Rice OsDOF15 contributes to ethylene-inhibited primary root elongation under salt stress.

Abstract

In early seedlings, the primary root adapts rapidly to environmental changes through the modulation of endogenous hormone levels. The phytohormone ethylene inhibits primary root elongation, but the underlying molecular mechanism of how ethylene-reduced root growth is modulated in environmental changes remains poorly understood. Here, we show that a novel rice (Oryza sativa) DOF transcription factor OsDOF15 positively regulates primary root elongation by regulating cell proliferation in the root meristem, via restricting ethylene biosynthesis. Loss-of-function of OsDOF15 impaired primary root elongation and cell proliferation in the root meristem, whereas OsDOF15 overexpression enhanced these processes, indicating that OsDOF15 is a key regulator of primary root elongation.
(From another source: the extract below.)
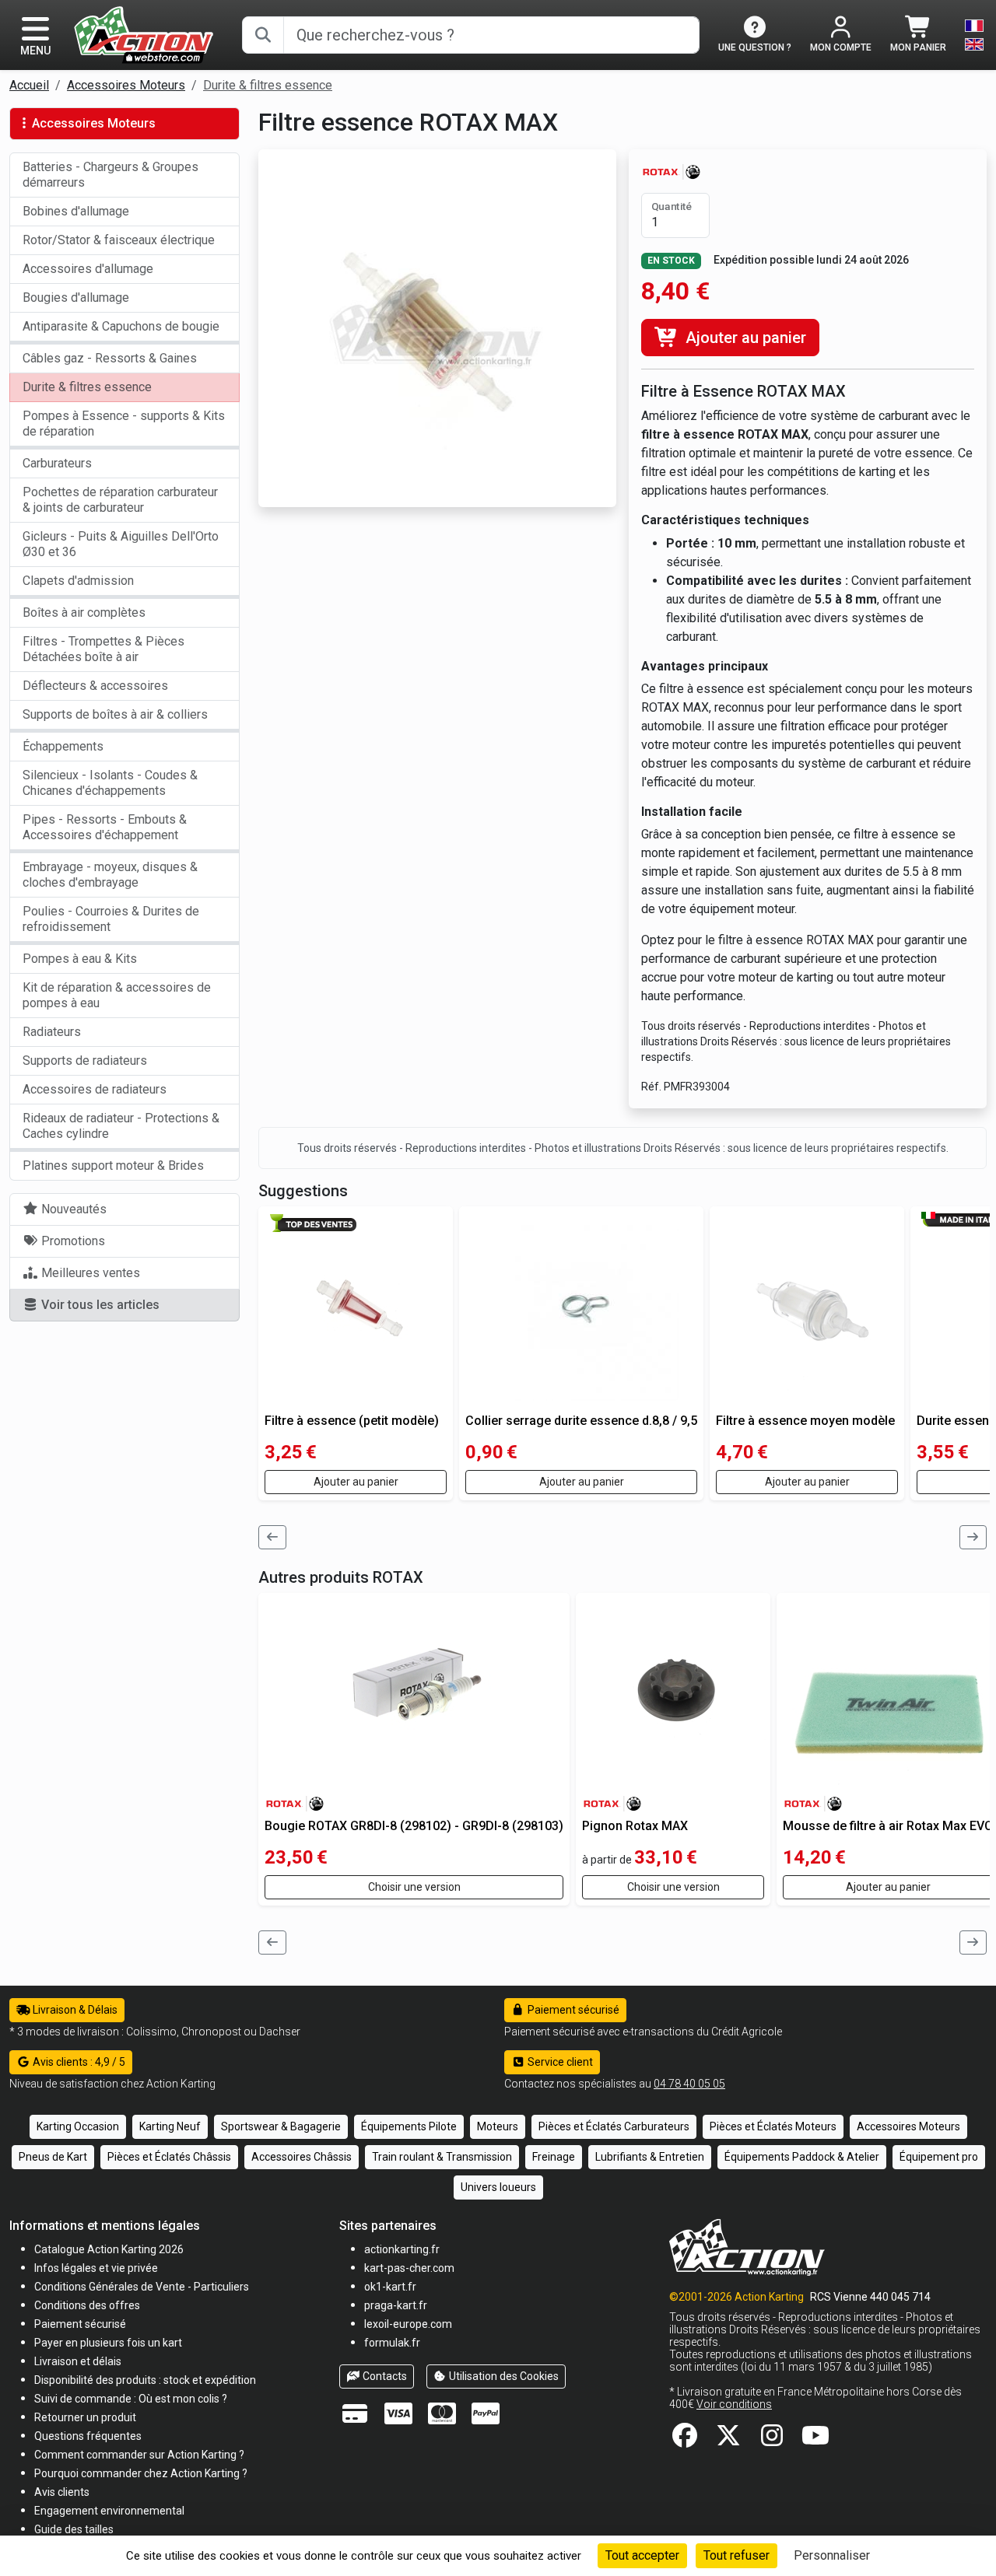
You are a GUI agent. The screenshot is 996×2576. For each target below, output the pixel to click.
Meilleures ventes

This regulation involves the direct interaction of OsDOF15 with the promoter of OsACS1, resulting in the repression of ethylene biosynthesis. The control of ethylene biosynthesis by OsDOF15 in turn regulates cell proliferation in the root meristem. OsDOF15 transcription is repressed by salt stress, and OsDOF15-mediated ethylene biosynthesis plays a role in inhibition of primary root elongation by salt stress. Thus, our data reveal how the ethylene-inhibited primary root elongation is finely controlled by OsDOF15 in response to environmental signal, a novel mechanism of plants responding to salt stress and transmitting the information to ethylene biosynthesis to restrict root elongation.